Cambio di Passo. De Luca cambia idea: 17 SI non bastano più, adesso vuole maggioranza vera

A poco più di 24 ore dal voto in Aula del Cambio di Passo, il sindaco Cateno De Luca annuncia le sue nuove condizioni per scongiurare le dimissioni. Non bastano più i 17 voti favorevoli richiesti nei giorni scorsi, adesso o c’è la maggioranza vera o si va comunque a casa.

«A me e, soprattutto, alla città non servono i 17 voti favorevoli, raffazzonati sull’altare del tirare a campare.
Se ritenete che il lavoro che Giunta e Consiglio Comunale hanno svolto in questi diciotto mesi meriti di essere portato avanti perché è utile alla città ed alle future generazioni, allora esprimete il vostro convinto assenso al “Cambio di Passo” ed al centinaio di delibere attuative che saranno presentate alla vostra valutazione nel corso del 2020.

In assenza di queste condizioni, risparmiate a me ed alla città altre sceneggiate del “vorrei ma non posso” e sottoponiamoci all’inappellabile giudizio dei messinesi, senza se e senza ma».

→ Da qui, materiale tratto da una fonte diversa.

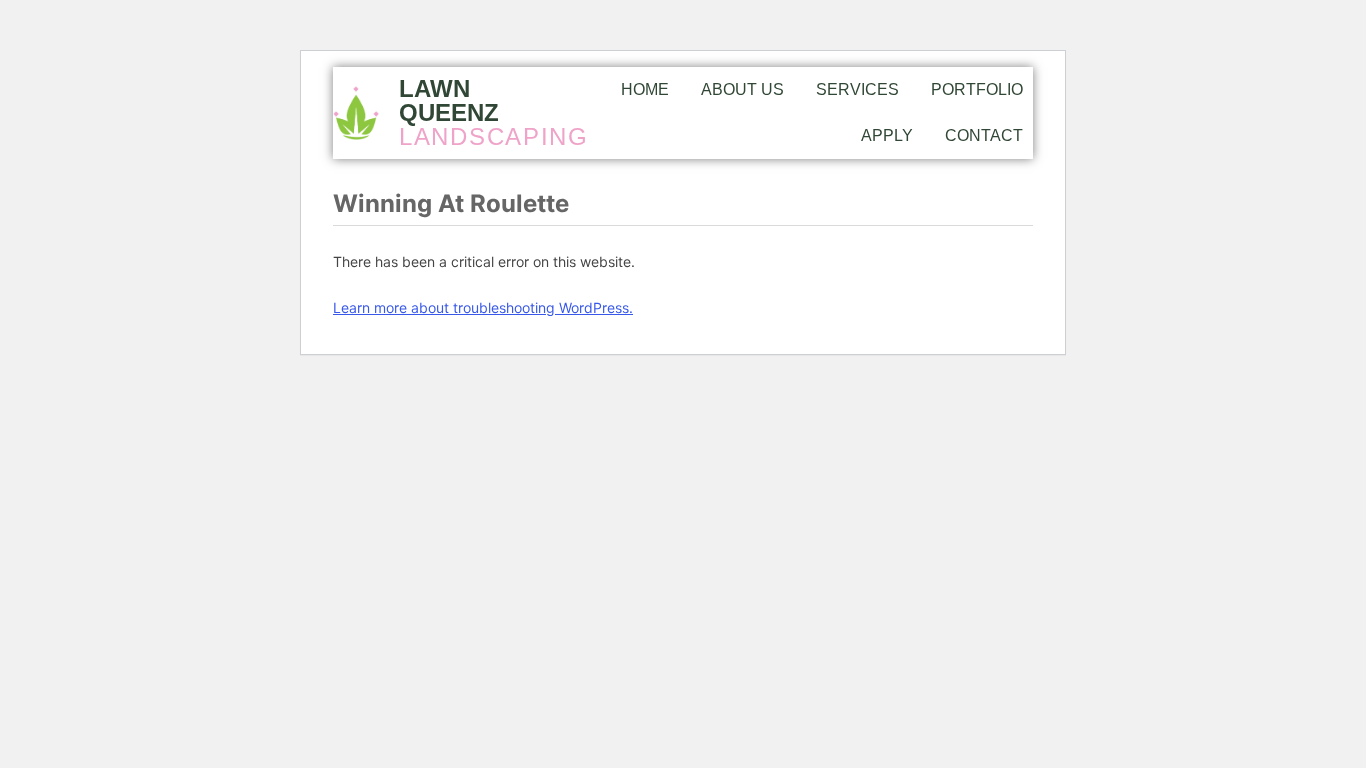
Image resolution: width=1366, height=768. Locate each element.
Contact (984, 135)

Sono queste le parole che Cateno De Luca ha scritto ai Consiglieri Comunali, nel suo ultimo appello prima del voto del Cambio di Passo. Un appello in cui non mancano le “tirate d’orecchie” per l’assenza di sostegno pubblico anche da parte di chi, in privato, si è espresso in maniera favorevole alle proposte del primo cittadino.  «Tanti sono stati i colleghi Consiglieri Comunali che hanno compreso l’essenza del “Cambio di Passo”, ma pochi quelli che ne hanno pubblicamente sostenuto la validità e la necessità di portarlo avanti».

Il Consiglieri Comunali hanno avuto fino al 9 gennaio per leggere ed esaminare con attenzione il testo integrale del Cambio di Passo e presentare al sindaco di Messina modifiche o integrazioni ma De Luca annuncia che nessuna proposta è arrivata sul suo tavolo. «Purtroppo, non ho registrato alcuna compiuta controproposta sulle cose da fare per la città, di competenza del consiglio comunale, ad integrazione o modifica della bozza di piattaforma che avete avuto modo di leggere e rileggere fino al 9 gennaio scorso, a conferma che, buona parte di voi, non vuole neppure tentare di gettare il cuore oltre l’ostacolo politico ed accettare una ulteriore sfida programmatica, come è stata quella del “Salva Messina”».

Un atteggiamento che al sindaco non è andato giù e, per questo tuona: «I recenti comportamenti e le prese di posizione di alcuni Consiglieri Comunali, hanno dato, a chi ci osserva fuori dal Palazzo, la parvenza che il concetto di “bene comune” ormai non è più di moda e pertanto, essere nelle istituzioni ed essere istituzioni significherebbe principalmente massimizzare il proprio “profitto personale”, come ad esempio: campare con quella misera indennità mensile; arrotondare le entrate familiari con più gettoni di presenza possibili; approfittare dei permessi retribuiti per lavorare meno possibile; crearsi l’immagine del bastian contrario per tentare di essere eletto in qualche parlamento con il sostegno della congrega politica della quale si è ad esclusivo servizio; essere servili a certe lobby di varia natura che danno da mangiare nell’ambito dell’attività libero – professionale».

Cosa succederà, quindi, domani? L’unica cosa certa è che le nuove dichiarazioni del sindaco fanno comprendere che il clima in Aula domani non sarà certo sereno.